Shortly following the Line 901 incident, we established a claims line and encouraged any parties that were damaged by the release to contact us to discuss their damage claims. We have received a number of claims through the claims line and we have been processing those claims and making payments as appropriate. In addition, we have also had
nine
class action lawsuits filed against us,
six
of which have been administratively consolidated into a single proceeding in the United States District Court for the Central District of California. In general, the plaintiffs are seeking to establish different classes of claimants that have allegedly been damaged by the release. To date, the court has certified three sub-classes of claimants and denied certification of the other proposed sub-class. The sub-classes that have been certified include (i) commercial fishermen who landed fish in certain specified fishing blocks in the waters adjacent to Santa Barbara County or persons or businesses who resold commercial seafood landed in such areas; (ii) individuals or businesses who were employed by or had contracts with certain designated oil platforms and related onshore processing facilities in the vicinity of the release as of the date of the release and (iii) beachfront property and easement owners whose properties were oiled. The Ninth Circuit Court of Appeals has granted our petition for leave to appeal the oil industry class certification. We are also defending a separate class action lawsuit proceeding in the United States District Court for the Central District of California brought on behalf of the Line 901 and Line 903 easement holders seeking injunctive relief as well as compensatory damages.
There have also been
two
securities law class action lawsuits filed on behalf of certain purported investors in the Partnership and/or PAGP against the Partnership, PAGP and/or certain of their respective officers, directors and underwriters. Both of these lawsuits have been consolidated into a single proceeding in the United States District Court for the Southern District of Texas. In general, these lawsuits allege that the various defendants violated securities laws by misleading investors regarding the integrity of the Partnership’s pipelines and related facilities through false and misleading statements, omission of material facts and concealing of the true extent of the spill. The plaintiffs claim unspecified damages as a result of the reduction in value of their investments in the Partnership and PAGP, which they attribute to the alleged wrongful acts of the defendants. The Partnership and PAGP, and the other defendants, denied the allegations in, and moved to dismiss these lawsuits. On March 29, 2017, the Court ruled in our favor dismissing all claims against all defendants. Plaintiffs refiled their complaint. On April 2, 2018, the Court dismissed all of the refiled claims against all defendants with prejudice. Plaintiffs have appealed the dismissal. Consistent with and subject to the terms of our governing organizational documents (and to the extent applicable, insurance policies), we have indemnified and funded the defense costs of our officers and directors in connection with this lawsuit; we have also indemnified and funded the defense costs of our underwriters pursuant to the terms of the underwriting agreements we previously entered into with such underwriters.
In addition,
four
unitholder derivative lawsuits have been filed by certain purported investors in the Partnership against the Partnership, certain of its affiliates and certain officers and directors.
One
lawsuit was filed in State District Court in Harris County, Texas and subsequently dismissed by the Court.
Two
of these lawsuits were filed in the United States District Court for the Southern District of Texas and were administratively consolidated into one action and later dismissed on the basis that Plains Partnership agreements require that derivative suits be filed in Delaware Chancery Court.

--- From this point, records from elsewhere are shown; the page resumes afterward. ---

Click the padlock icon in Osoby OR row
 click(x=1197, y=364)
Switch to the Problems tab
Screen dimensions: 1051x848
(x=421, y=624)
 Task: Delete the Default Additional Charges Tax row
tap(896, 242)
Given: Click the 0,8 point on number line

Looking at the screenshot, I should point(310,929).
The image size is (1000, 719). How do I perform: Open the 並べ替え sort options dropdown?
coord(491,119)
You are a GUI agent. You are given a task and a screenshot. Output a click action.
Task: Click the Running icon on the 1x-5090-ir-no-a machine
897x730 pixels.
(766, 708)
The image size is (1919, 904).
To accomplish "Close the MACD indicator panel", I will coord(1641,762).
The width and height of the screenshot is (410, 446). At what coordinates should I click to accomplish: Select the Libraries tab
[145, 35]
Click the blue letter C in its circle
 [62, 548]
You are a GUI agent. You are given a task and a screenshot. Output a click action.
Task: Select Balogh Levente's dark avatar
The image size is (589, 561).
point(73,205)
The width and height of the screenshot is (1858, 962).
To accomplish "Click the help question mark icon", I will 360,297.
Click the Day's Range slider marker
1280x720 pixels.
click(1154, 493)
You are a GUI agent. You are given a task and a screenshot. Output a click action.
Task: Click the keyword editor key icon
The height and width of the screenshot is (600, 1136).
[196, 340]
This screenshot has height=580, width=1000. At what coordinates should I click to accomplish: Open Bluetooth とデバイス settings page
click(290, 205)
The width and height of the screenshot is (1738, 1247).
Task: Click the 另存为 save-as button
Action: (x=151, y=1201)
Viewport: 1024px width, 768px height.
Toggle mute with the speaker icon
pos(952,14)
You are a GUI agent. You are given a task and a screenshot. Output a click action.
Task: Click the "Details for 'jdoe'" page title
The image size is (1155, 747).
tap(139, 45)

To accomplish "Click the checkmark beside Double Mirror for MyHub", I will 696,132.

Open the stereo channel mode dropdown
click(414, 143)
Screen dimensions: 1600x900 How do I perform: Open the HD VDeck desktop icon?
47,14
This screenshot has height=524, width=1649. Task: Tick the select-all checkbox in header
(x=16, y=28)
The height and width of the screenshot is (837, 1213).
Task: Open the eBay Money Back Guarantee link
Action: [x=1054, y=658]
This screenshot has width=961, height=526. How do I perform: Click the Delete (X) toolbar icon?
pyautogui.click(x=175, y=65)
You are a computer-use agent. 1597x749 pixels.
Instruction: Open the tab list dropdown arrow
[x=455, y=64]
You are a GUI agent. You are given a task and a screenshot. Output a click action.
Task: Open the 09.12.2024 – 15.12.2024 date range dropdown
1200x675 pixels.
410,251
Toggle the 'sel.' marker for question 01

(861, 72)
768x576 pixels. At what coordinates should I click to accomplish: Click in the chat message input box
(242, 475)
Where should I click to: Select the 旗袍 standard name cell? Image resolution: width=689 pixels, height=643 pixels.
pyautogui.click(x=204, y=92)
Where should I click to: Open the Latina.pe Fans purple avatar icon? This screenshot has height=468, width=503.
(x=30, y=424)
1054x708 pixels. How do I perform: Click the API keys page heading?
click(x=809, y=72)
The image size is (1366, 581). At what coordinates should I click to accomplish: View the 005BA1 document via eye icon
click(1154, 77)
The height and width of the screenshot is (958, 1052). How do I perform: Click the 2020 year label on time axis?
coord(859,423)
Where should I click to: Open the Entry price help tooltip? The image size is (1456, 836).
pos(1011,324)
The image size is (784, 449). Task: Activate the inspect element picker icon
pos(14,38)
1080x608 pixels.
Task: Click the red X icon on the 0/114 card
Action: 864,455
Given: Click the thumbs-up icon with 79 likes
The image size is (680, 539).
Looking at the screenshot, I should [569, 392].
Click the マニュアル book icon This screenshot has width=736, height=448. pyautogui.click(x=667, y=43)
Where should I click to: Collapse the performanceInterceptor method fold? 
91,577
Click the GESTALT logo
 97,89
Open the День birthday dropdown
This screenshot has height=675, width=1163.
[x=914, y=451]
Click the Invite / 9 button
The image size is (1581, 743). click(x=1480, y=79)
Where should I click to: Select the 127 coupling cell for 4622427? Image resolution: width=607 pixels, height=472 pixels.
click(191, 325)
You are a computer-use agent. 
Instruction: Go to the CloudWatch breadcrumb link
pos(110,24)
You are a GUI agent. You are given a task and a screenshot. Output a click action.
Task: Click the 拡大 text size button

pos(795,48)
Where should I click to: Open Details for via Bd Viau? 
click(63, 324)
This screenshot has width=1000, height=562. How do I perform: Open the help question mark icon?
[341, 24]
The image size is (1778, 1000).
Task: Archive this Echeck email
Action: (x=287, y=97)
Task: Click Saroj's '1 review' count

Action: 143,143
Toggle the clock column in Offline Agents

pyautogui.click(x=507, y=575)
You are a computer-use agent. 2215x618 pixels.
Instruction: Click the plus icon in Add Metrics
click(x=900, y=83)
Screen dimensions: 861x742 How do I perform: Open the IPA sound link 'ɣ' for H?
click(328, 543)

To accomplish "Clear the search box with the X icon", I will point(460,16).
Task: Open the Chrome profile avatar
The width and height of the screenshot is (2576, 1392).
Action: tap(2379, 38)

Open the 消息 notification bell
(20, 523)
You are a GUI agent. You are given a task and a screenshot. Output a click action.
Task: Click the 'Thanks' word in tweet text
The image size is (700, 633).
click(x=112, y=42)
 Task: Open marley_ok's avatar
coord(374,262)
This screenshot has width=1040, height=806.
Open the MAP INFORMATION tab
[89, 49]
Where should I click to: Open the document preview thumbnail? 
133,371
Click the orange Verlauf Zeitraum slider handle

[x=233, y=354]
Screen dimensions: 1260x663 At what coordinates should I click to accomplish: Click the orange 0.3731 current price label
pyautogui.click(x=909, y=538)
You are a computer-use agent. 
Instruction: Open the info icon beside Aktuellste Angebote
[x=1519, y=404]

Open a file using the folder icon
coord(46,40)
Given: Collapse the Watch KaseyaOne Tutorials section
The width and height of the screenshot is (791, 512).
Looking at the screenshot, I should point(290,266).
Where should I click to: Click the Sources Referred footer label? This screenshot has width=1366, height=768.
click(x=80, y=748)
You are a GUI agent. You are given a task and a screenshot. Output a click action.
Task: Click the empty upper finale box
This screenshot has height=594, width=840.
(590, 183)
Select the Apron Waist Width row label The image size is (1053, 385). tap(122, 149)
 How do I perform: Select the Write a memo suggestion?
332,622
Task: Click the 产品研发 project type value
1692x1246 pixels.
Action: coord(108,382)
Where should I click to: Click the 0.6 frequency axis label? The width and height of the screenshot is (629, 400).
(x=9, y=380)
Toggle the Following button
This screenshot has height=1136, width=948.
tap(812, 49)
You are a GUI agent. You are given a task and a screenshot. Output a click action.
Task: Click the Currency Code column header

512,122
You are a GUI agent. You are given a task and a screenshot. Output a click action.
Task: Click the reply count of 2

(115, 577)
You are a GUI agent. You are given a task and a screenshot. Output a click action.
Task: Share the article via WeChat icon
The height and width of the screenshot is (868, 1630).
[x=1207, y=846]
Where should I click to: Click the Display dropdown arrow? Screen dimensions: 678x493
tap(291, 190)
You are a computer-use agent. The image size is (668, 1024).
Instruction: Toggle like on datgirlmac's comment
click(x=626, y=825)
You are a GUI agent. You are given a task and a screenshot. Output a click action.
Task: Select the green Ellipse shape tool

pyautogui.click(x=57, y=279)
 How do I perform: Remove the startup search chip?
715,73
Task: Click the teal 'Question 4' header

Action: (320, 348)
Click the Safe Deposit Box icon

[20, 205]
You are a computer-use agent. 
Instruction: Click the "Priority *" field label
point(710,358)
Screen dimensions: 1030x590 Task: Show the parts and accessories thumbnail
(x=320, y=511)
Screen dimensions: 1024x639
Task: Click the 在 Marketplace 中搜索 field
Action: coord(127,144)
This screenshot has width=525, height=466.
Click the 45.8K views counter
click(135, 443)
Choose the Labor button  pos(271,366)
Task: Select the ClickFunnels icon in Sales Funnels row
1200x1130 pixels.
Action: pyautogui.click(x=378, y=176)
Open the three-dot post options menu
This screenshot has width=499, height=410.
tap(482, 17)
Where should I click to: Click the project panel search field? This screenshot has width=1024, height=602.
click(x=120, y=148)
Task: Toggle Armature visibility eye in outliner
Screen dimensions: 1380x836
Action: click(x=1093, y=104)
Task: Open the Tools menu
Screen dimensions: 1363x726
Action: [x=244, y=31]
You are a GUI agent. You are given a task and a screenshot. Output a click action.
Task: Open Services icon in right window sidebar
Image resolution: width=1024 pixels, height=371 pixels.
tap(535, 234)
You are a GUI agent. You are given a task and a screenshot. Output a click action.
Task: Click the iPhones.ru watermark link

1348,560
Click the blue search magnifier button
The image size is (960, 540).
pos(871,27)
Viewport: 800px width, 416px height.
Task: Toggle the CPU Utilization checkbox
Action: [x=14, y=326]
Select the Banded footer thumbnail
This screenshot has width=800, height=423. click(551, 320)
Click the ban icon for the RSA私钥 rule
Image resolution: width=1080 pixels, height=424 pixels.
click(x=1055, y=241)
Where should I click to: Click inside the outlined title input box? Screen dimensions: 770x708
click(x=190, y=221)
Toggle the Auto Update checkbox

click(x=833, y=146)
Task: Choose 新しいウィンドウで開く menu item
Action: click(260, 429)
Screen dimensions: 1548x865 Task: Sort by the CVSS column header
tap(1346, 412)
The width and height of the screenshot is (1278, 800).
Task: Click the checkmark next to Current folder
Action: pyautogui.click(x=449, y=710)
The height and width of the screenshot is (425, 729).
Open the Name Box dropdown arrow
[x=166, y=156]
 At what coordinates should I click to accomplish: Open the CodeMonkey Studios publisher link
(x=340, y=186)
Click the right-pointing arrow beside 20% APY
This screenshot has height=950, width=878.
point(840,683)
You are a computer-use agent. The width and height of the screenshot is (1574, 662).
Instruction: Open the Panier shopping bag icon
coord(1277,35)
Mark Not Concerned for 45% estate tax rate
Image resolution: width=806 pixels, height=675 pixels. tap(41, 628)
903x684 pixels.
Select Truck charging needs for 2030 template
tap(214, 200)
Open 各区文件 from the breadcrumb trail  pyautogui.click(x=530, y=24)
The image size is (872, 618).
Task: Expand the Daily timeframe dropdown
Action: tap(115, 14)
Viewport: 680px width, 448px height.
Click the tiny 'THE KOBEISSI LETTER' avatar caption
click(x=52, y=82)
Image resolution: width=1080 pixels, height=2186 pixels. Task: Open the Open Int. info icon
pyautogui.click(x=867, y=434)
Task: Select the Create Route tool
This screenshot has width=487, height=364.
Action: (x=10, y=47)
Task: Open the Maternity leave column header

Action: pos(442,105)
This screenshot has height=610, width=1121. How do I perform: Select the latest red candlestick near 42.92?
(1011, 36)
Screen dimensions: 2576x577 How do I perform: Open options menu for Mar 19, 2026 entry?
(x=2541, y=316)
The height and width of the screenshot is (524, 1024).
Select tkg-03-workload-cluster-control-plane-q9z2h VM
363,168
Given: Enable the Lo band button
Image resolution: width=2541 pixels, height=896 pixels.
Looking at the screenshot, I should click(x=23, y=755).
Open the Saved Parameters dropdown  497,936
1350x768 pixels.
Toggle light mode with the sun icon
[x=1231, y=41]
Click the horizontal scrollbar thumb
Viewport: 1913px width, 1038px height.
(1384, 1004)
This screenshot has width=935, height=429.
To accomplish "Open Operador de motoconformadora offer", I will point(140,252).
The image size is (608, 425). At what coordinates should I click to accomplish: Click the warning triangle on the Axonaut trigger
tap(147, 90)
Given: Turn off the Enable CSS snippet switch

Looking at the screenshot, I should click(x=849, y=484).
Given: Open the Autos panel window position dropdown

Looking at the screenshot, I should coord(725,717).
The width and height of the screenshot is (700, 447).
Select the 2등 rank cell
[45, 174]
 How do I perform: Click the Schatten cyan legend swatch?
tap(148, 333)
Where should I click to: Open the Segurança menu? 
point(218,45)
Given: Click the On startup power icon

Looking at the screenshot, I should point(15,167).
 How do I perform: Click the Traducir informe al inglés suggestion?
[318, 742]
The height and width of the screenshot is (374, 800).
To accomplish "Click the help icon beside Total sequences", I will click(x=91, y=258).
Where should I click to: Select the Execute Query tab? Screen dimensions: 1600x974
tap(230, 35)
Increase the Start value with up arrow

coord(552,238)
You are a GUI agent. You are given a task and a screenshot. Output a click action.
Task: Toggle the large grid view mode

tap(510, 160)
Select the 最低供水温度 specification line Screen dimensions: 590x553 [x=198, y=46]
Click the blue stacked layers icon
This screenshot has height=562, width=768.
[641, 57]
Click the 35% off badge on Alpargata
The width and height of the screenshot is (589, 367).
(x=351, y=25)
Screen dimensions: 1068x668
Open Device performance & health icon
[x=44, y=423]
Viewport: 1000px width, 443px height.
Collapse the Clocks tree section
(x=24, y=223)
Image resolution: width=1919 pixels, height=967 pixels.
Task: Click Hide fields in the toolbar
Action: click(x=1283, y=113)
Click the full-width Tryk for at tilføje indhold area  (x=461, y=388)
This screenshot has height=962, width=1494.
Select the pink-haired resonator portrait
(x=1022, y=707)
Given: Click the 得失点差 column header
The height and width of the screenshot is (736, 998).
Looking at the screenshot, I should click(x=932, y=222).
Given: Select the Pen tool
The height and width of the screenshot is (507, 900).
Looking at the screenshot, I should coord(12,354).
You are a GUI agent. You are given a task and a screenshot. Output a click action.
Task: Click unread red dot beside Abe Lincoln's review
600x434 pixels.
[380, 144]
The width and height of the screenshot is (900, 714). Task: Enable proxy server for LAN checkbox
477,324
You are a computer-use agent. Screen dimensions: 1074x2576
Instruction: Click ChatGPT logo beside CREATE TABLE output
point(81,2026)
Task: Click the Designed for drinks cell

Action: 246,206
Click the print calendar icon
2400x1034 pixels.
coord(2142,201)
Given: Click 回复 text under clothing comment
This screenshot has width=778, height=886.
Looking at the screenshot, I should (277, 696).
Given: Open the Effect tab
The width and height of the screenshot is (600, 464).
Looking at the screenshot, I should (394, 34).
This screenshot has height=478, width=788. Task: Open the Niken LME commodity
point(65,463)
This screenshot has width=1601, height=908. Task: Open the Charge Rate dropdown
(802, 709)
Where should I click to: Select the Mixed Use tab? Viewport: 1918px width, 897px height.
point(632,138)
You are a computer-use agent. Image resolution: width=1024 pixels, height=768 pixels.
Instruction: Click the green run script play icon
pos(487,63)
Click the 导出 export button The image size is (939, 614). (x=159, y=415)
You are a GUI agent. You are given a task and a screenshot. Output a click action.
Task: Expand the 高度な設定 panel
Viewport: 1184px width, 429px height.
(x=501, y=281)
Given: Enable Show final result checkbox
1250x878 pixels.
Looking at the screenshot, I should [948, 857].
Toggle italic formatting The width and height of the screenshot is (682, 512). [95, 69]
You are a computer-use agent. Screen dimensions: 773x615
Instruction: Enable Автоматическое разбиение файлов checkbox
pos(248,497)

Following the order dismissing the Texas Federal Court suits, a new derivative suit brought by different plaintiffs was filed in Delaware Chancery Court. In general, these derivative lawsuits allege that the various defendants breached their fiduciary duties, engaged in gross mismanagement and made false and misleading statements, among other similar allegations, in connection with their management and oversight of the Partnership during the period of time leading up to and following the Line 901 release. The plaintiffs in the remaining lawsuit claim that the Partnership suffered unspecified damages as a result of the actions of the various defendants and seek to hold the defendants liable for such damages, in addition to other remedies. The defendants deny the allegations in this lawsuit and have responded accordingly. Consistent with and subject to the terms of our governing organizational documents (and to the extent applicable, insurance policies), we are indemnifying and funding the defense costs of our officers and directors in connection with this lawsuit.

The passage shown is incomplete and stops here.